Notice the GUID in the error dialog, it is going to be handy later. This is the GUID returned by IPMI controller on the physical server we are trying to deploy.

To find out why the server did not register with VMM, I turned to server console. Looking at the console, I was surprised to find out error “PXE-E53 No boot filename received”. I was expecting VMM to have provided boot image but it wasn’t the case here:


Note again the GUID reported here by the console when it is trying to boot from PXE. You might have noticed that the GUID reported by IPMI to “Add Resource” wizard and GUID reported at console by PXE is different. Maybe this mismatch is our issue? Maybe that’s why VMM refused to provide boot image to the server?

I didn’t know answer to this question until I looked into event logs. In event logs, under Microsoft-virtualMachineManager-Server/Admin I found event id 1001 claiming that the GUID does not match any pending deployments and VMM will pass on the PXE request to next WDS PXE provider:


Notice the GUID here. It matched what was shown on the console, not reported during discovery. VMM is expecting a PXE request from GUID reported during discovery and not from the one coming from PXE! Since my environment had purpose built WDS server, it did not have any boot images. If VMM did not serve PXE request, that PXE request had nowhere else to go, which understandably resulted in no bootfile received by console to boot from.

Now, I knew what my issue was and why the server was not deploying as expected. To get to the bottom of the issue, I tried great troubleshooting flow chart I came across on SCVMM blog. It seemed to me that everything per flowchart was expeted/correct. What I knew was that the server wasn’t sending expected GUID to VMM during PXE boot process. Having tried changing GUID of the server to no avail, I knew it would be an uphill battle if I tried to call SuperMicro and have them change the behavior. It would turn into discussion with SuperMicro product management team or developers as it was beyond scope of their support engineers. I did not have time or energy to waste on such an undertaking. I had bad experience with BIOS updates already.
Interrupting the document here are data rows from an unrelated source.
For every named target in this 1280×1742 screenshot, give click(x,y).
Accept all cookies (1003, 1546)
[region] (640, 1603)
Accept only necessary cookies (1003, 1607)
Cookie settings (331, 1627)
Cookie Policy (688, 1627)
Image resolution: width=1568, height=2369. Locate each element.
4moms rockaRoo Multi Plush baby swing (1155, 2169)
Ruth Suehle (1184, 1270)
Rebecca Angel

It came down to figuring out if there was a way to override the wizard and tell VMM which GUID to expect from server so VMM can provide boot image and carry out deployment. Fixing any problem is maybe 10% of actual fixing and 90% of fact finding. You just keep turning the stones until you find that clue you desperately need. So I went looking again and found this great article from Hans Vredevoort. It talked about issue with HP iLO and I found striking similarities. And ofcourse I found my answer too!

The answer was to use PowerShell and issue cmdlets to start the deployment, specifying correct GUID and MAC address of network adapter performing PXE boot, both of which can be found in event log I mentioned earlier.

I also found a blog post on TechNet that went a bit deeper in explaining bare metal deployment using PowerShell.

Both methods are valid. Which method you should use depends on if you really want to use power of deep discovery to your advantage or you have server specifics and you can live without deep discovery. I knew exactly what my server configuration was and my scripts included in physical computer profile accounted for it. I am not going to repeat the cmdlets I used as they are similar to what Hans mentioned in his article.

In the end I was happy to see the server boot to the image provided by VMM:


and event log reflecting success:


End of the day, it was good feeling my search fu had won me another battle against SuperMicro. Bing: 2, SuperMicro: 0!

Onto deploying rest of bare metal and making it bit more useful. Cheers!